Levantamento internacional avaliou congestionamentos, estacionamento, abastecimento, interrupções e custos para motoristas de vans profissionais
São Paulo ocupa a 8ª posição entre as cidades mais estressantes do mundo para dirigir veículos comerciais leves, de acordo com um levantamento da MoneySuperMarket. A capital paulista recebeu nota 4,6, em uma escala de zero a dez, em uma análise voltada especificamente para as condições enfrentadas por motoristas de vans utilizadas profissionalmente.
O índice considerou cinco aspectos da rotina desses trabalhadores: facilidade para abastecer ou recarregar o veículo, disponibilidade de estacionamento, interrupções no trânsito, taxas e cobranças e nível de congestionamento. Quanto maior a nota, melhor é a avaliação das condições para dirigir. Entre os dez destinos com pior resultado, São Paulo ficou atrás de Bogotá, Cidade do México, Guadalajara, Bangkok, Lima, Mumbai e Lagos.

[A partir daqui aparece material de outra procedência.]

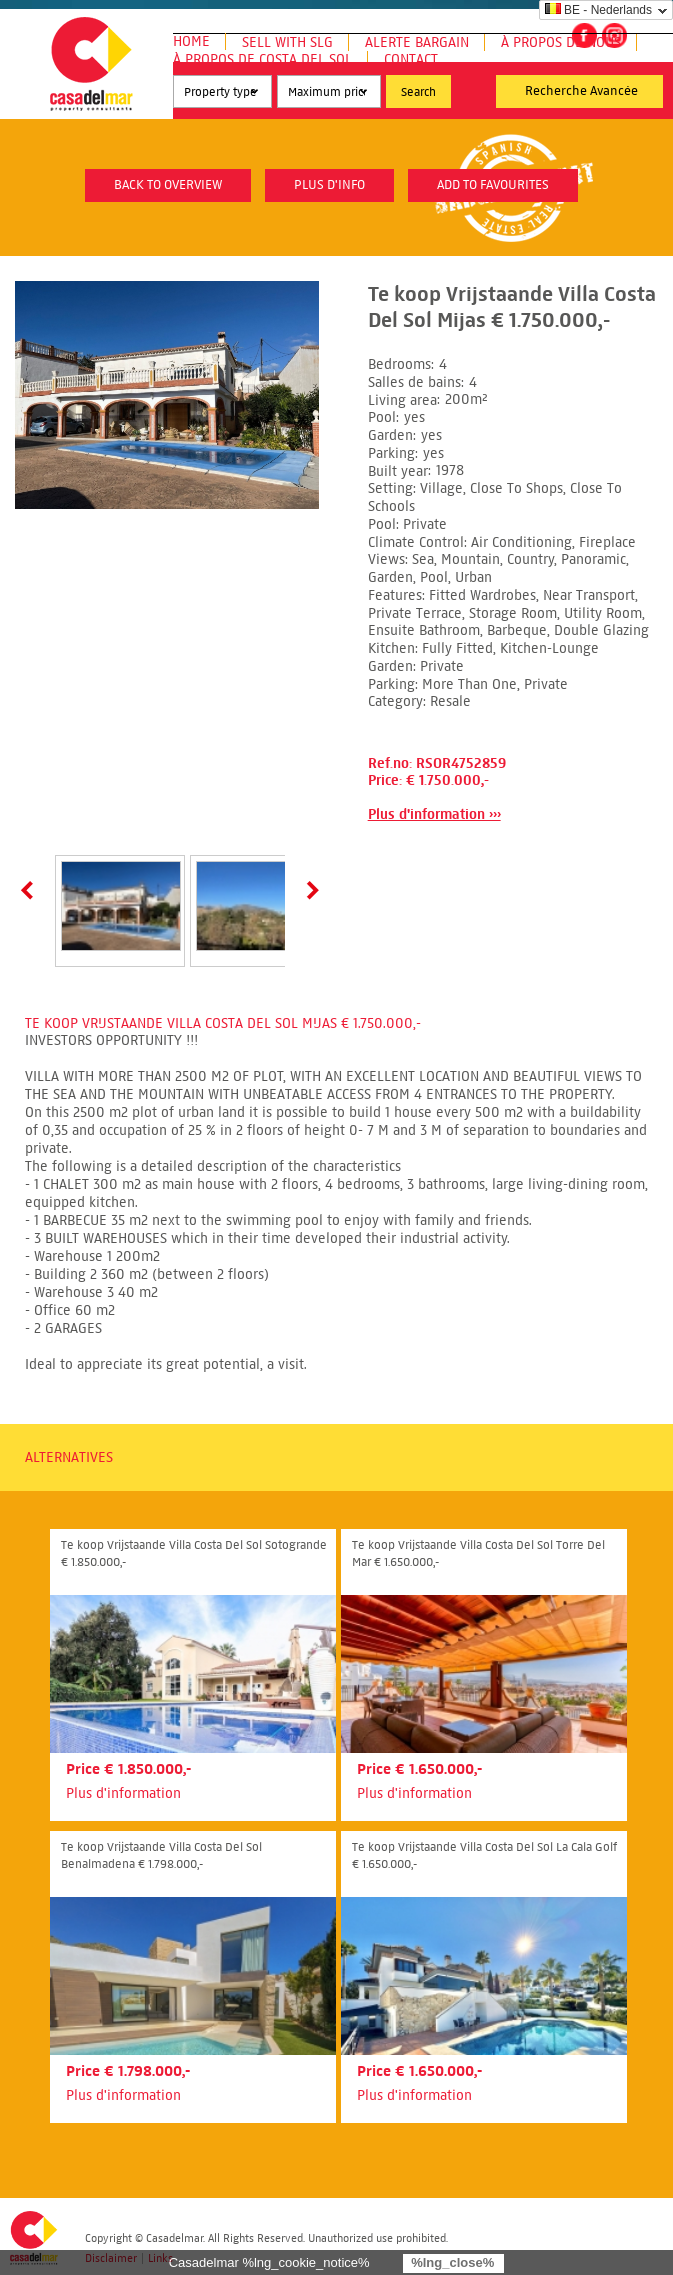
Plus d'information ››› (434, 814)
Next (309, 890)
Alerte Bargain (417, 42)
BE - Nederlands (598, 10)
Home (191, 41)
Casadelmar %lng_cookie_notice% (269, 2262)
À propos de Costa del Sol (262, 59)
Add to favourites (493, 185)
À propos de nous (561, 42)
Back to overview (168, 185)
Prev (31, 890)
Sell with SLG (287, 42)
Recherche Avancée (581, 91)
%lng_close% (452, 2262)
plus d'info (329, 185)
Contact (411, 59)
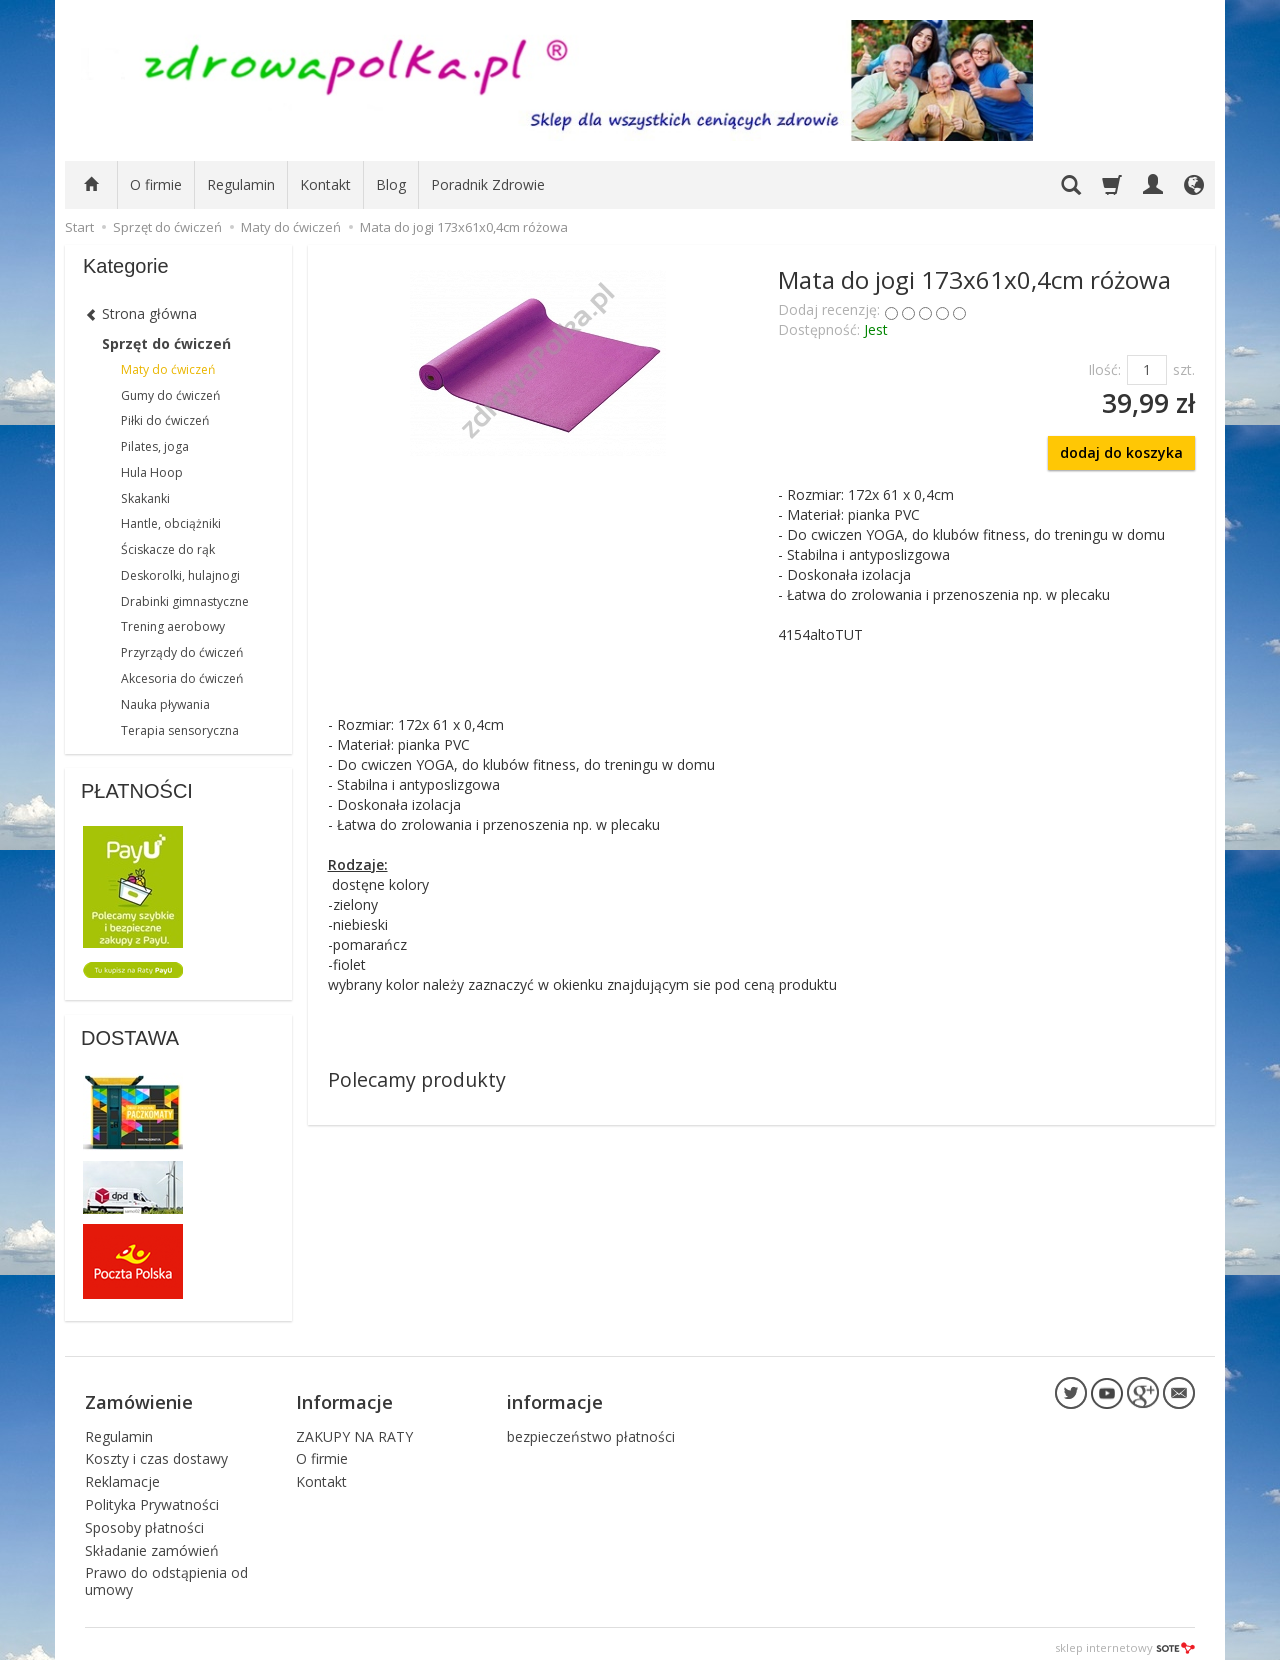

O trânsito pesado foi o principal problema identificado na capital paulista. São Paulo recebeu apenas 3,3 pontos nesse quesito. A avaliação foi de 3,5 para abastecimento, 4,3 para estacionamento e 5,0 para interrupções no trânsito. O melhor resultado da cidade apareceu em taxas e cobranças, com 7,0 pontos.
No levantamento, as interrupções incluem ocorrências como acidentes, panes, obras e bloqueios de vias. Para quem trabalha com entregas ou deslocamentos profissionais, esses fatores podem alterar rotas, comprometer horários e aumentar o tempo necessário para cumprir uma jornada. A dificuldade para encontrar estacionamento e abastecer o veículo também interfere diretamente na rotina.
Bogotá liderou o ranking negativo, com apenas 2,9 pontos. A Cidade do México ficou em segundo, com 3,3, seguida por Guadalajara, com 3,7. Bangkok marcou 3,9; Lima, 4,2; Mumbai e Lagos, 4,4 cada; e São Paulo, 4,6. Kuala Lumpur e Monterrey completaram as dez cidades com pior avaliação.
No extremo oposto, Turku, na Finlândia, foi considerada a melhor cidade para dirigir uma van, com 9,0 pontos. Reykjavik, na Islândia, alcançou 8,7, enquanto Tampere, também na Finlândia, ficou com 8,4. O resultado de São Paulo, porém, deve ser interpretado dentro do recorte da pesquisa: o estudo não mede o estresse de todos os motoristas, mas as condições enfrentadas por quem utiliza vans e veículos comerciais leves profissionalmente.